* What you should do:
Put the lines of the listing below, from the line containing "You are a computer-use agent." through the end of the listing, into a JSON list of strings with one string per line, omitting blank lines. Leave the pictures out of the answer.

Rows from a screen grounding dataset:
○ ○ ○ ○ ○
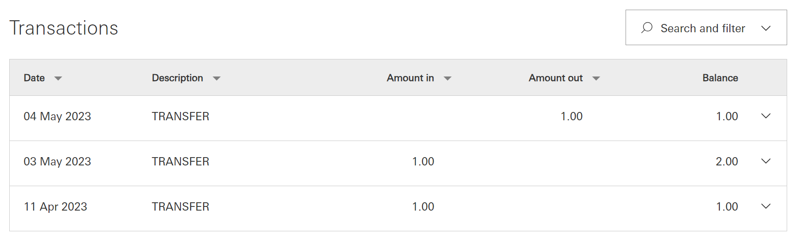The height and width of the screenshot is (235, 795).
Task: Click TRANSFER in the 04 May row
Action: (x=181, y=116)
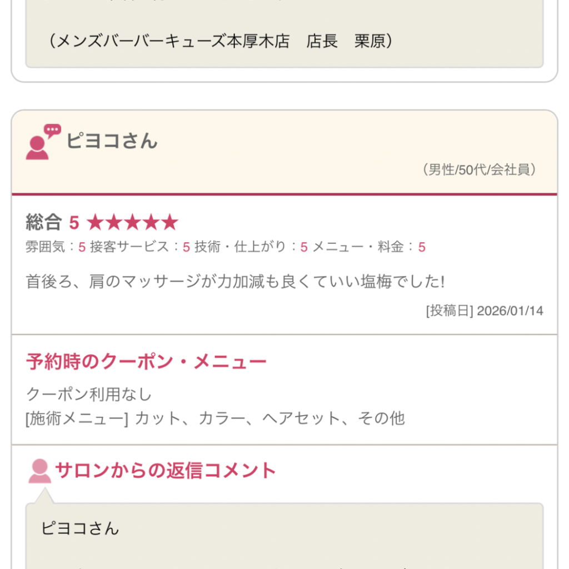Click the メニュー・料金 rating score

[422, 247]
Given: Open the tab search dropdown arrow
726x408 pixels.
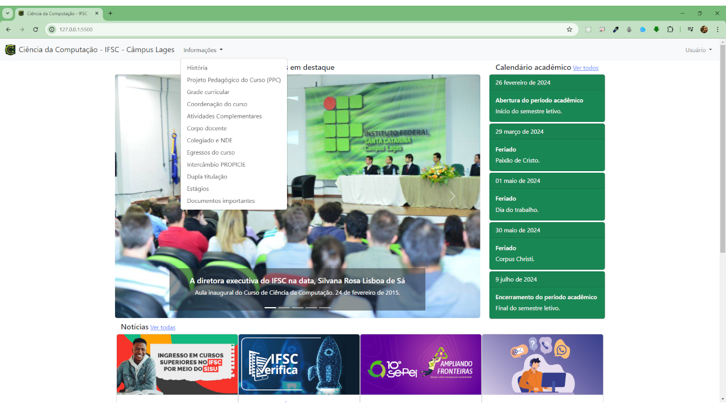Looking at the screenshot, I should tap(7, 13).
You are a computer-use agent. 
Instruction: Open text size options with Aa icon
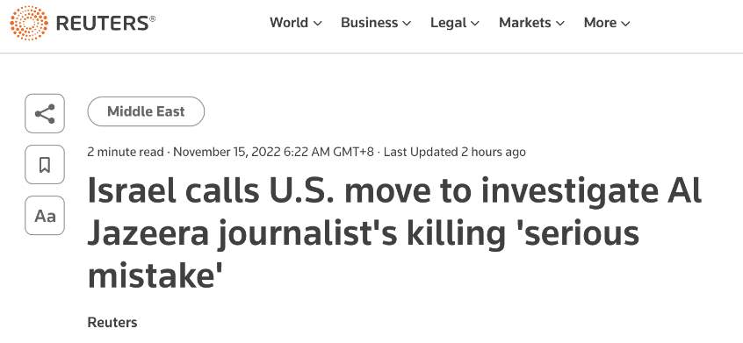45,216
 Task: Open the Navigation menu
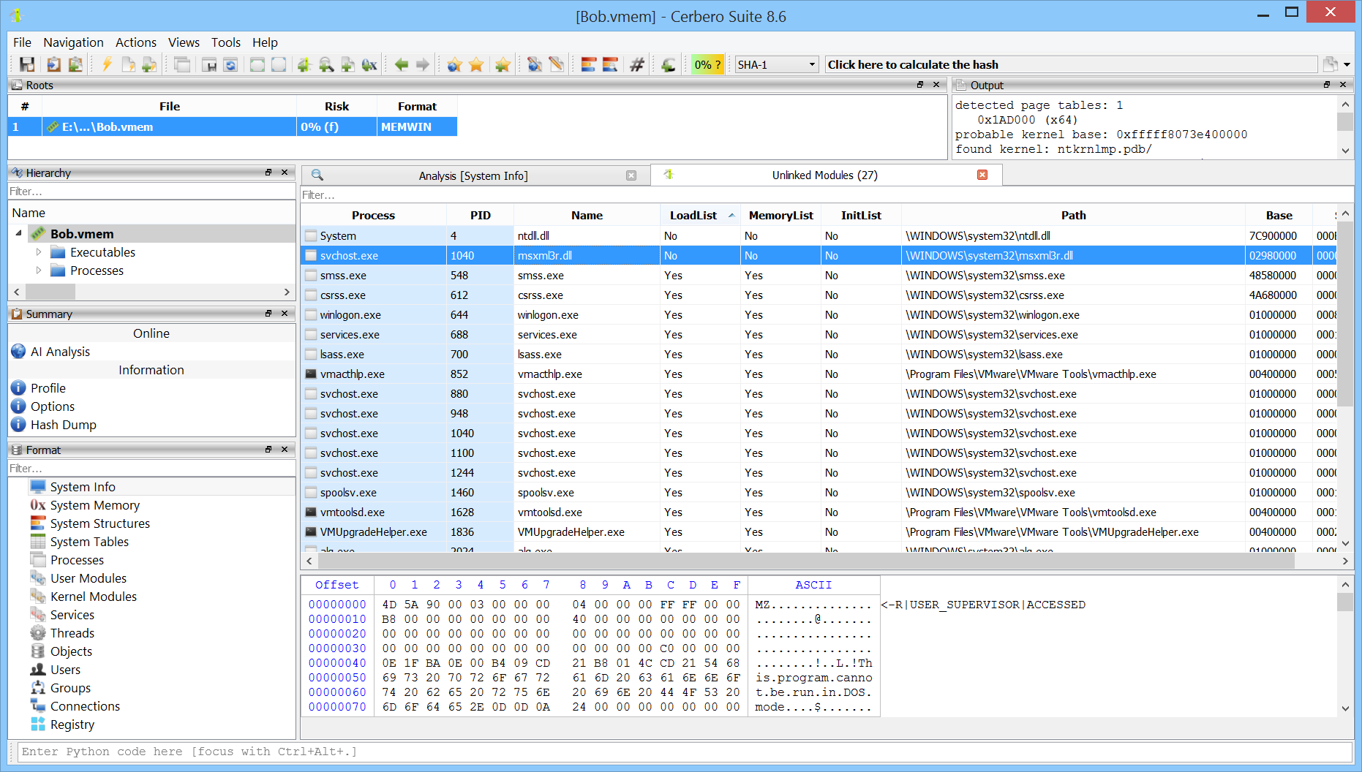pyautogui.click(x=73, y=42)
○ ○ ○ ○ ○
* Correct response:
[
  "You are a computer-use agent. ",
  "Instruction: Open text size options with Aa icon",
  "45,216",
  " Task: Open the Navigation menu",
  "pyautogui.click(x=73, y=42)"
]